En 1983 Yamaha propose au public la FJ1100 sur le secteur très concurrentiel des grosses sportives. Le problème est que le segment est déjà bien occupé par des vedettes telles que la Honda VF1000R ou la légendaire Kawasaki GPZ900R Ninja : toutes deux dotées de moteurs à refroidissement liquide et aux design nettement plus "sport".
La FJ1100 n'est pas en soi une mauvaise bécane : elle apparaît juste visuellement un peu trop sage et embarque une technologie qui peine à rivaliser avec ses "adversaires".

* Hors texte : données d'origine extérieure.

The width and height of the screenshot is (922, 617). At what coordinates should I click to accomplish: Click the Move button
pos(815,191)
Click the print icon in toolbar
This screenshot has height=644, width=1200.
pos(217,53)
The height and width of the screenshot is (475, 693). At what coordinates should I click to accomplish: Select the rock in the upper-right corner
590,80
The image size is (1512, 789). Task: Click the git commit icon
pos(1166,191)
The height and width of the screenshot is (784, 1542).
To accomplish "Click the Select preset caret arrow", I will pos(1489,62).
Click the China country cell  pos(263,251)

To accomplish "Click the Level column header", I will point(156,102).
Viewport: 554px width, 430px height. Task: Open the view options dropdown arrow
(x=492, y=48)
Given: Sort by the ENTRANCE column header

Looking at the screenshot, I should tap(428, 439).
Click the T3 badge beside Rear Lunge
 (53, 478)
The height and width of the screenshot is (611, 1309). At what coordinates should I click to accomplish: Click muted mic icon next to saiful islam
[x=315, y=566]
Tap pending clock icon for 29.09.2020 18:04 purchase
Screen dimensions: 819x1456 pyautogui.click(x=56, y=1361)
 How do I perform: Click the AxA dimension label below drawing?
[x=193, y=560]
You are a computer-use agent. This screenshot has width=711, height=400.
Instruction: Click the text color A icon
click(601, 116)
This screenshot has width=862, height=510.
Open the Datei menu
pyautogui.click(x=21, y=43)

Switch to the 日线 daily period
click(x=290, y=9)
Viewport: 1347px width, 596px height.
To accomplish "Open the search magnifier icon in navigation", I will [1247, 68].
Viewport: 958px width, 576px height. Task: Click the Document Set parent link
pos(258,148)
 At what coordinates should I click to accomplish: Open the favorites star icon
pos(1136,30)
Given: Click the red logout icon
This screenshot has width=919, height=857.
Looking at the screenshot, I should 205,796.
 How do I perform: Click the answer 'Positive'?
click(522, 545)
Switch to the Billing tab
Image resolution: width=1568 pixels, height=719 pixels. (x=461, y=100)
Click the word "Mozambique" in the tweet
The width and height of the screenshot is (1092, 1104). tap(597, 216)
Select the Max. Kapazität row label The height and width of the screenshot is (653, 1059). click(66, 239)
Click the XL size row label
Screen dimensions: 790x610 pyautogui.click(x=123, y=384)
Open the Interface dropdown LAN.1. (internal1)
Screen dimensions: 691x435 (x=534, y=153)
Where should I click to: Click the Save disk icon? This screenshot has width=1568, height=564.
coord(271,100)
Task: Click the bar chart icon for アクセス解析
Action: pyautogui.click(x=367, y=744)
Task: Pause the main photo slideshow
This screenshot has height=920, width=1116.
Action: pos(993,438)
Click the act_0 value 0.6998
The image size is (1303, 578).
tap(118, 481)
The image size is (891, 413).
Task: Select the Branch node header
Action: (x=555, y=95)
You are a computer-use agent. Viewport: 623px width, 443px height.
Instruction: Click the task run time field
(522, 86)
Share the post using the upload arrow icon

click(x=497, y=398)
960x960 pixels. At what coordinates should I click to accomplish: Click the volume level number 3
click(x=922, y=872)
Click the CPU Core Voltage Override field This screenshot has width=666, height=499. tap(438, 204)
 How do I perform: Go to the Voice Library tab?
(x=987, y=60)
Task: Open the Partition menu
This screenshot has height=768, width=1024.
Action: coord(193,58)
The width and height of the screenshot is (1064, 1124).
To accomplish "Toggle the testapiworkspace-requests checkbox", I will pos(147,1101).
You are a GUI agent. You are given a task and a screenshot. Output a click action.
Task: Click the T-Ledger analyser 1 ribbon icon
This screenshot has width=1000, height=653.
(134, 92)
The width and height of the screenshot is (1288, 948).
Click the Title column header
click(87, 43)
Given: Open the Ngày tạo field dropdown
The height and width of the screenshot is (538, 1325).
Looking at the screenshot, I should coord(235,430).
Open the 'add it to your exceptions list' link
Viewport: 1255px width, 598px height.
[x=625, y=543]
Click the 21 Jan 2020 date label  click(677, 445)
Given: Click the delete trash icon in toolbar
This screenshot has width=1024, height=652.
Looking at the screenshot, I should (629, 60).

Malgré un effort commercial (de la part de Yamaha) de repositionnement sur le secteur moins concurrentiel "routière musclée", la FJ aura toujours du mal à convaincre les motards "sportifs".
La partie cycle :
Avec un cadre novateur tubulaire à structure périmétrique de section carré, la FJ se révèle particulièrement stable et sécurisante.
La liaison au sol est efficacement assurée à l'avant par une fourche télé-hydraulique avec système anti-plongée et, à l'arrière, par un mono-amortisseur performant.
Quant au freinage, doté de 3 gros disques ventilés, il permet sans peine de stopper la bête dans la plupart des conditions.
La motorisation :
Autant te dire que le moulin, développant une puissance "déraisonnable" de 125 CV à 9000 tr/min pour 10,3 mkg de couple et doté d'une culasse double ACT 16 soupapes, n'est pas là pour enfiler des perles ! En gros, ça pousse très fort.
Bilan :
Contrairement aux super bikes de son temps, la FJ1100 adoptait une position de conduite plus naturelle. Ses caractéristiques en faisaient une pionnière du secteur sport-GT, capable d’avaler les kilomètres sans pour autant sacrifier les sensations.
Dès 1986, la FJ1100 laissa la place à la FJ1200, encore plus puissante, laquelle restera longtemps une référence des routières sportives.
La FJ1100 garde toutefois une place particulière dans l’histoire de la moto : celle d’avoir inauguré un concept repris plus tard par des machines comme la Honda CBR1000F, la Kawasaki ZZR1100 ou encore la Suzuki GSX-R1100.